Effeuille mes rêves

Les démons de ma vie

La dernière fois, j’ai finalement séché le cours de l’aprèm. Le matin s’était trop mal passé (intérieurement, je veux dire, rien ni personne ne m’a contrariée, c’était… un problème de dans ma tête) et je me sentais incapable d’assumer le reste de la journée.
Je suis rentrée chez mon père en pleurs.

Nouvel arrêt du médecin pendant les trois jours qui restaient et on s’est fait un petit voyage pour tenter de chasser mes démons intérieurs.
Ça n’a pas marché. Je ne vais pas mieux, mais ce n’est pas pire non plus. Dès demain, j’essaie de reprendre une vie "normale" et je vais en cours tout le temps. Je dois juste me prendre un peu moins la tête parce que dès que je réfléchis trop, j’explose, et je deviens incontrôlable et inapte à me rendre en cours.

Courage, Aloha, courage.

J’ai l’impression d’être comme dans un nuage de brouillard noir. De temps en temps, y’a un démon - une pensée noire - qui m’attaque et j’essaie tant bien que mal de la repousser ; mais je n’arrive pas à conjuguer ma vie d’étudiante à cette lutte perpétuelle pour ma santé mentale.

Remettre de l’ordre là où le chaos a détruit des pans entiers de mon existence est un combat que je me dois de mener déjà épuisée. Mais il faut le faire ! J’ose espérer que bientôt, des fleurs pousseront sur le champ de bataille où j’ai tant perdu déjà.
J’ose espérer que je vais guérir vite.
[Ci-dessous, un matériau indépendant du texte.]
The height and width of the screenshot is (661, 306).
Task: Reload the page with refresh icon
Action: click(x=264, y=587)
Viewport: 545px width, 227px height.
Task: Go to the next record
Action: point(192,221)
J’ose encore espérer, oui… à chaque fois cela m’a fait mal, d’espérer, mais je continue encore et encore à le faire, à me relever.

Tomber neuf fois et se relever dix, hein ? C’est ça, l’adage. Ben je vais faire ce que je peux.

J’ai la tête aussi cuite qu’une cocotte-minute prête à exploser. Mes yeux se ferment tout seuls alors que je dois commencer mes révisions. Mais je me bats, je me bats, je me bats.
Ma tête va exploser tellement ça me fait mal de penser. Je suppose que c’est un des effets secondaires des cachets contre la maladie. Mais bon, cool, respire un grand coup ma fille, tu peux le faire !

Je ne vais sûrement pas travailler plus d’une heure, mais au moins j’aurais fait quelque chose. Et c’est le plus important.
Malgré toute la merde qui me tombe dessus, je n’abandonne pas mes études. Je m’accroche à mes lectures. J’écris pour évacuer la douleur. Je survis et prends mon mal en patience jusqu’au jour où j’arriverai enfin à crier : "Je VIS ! Je suis vivante !".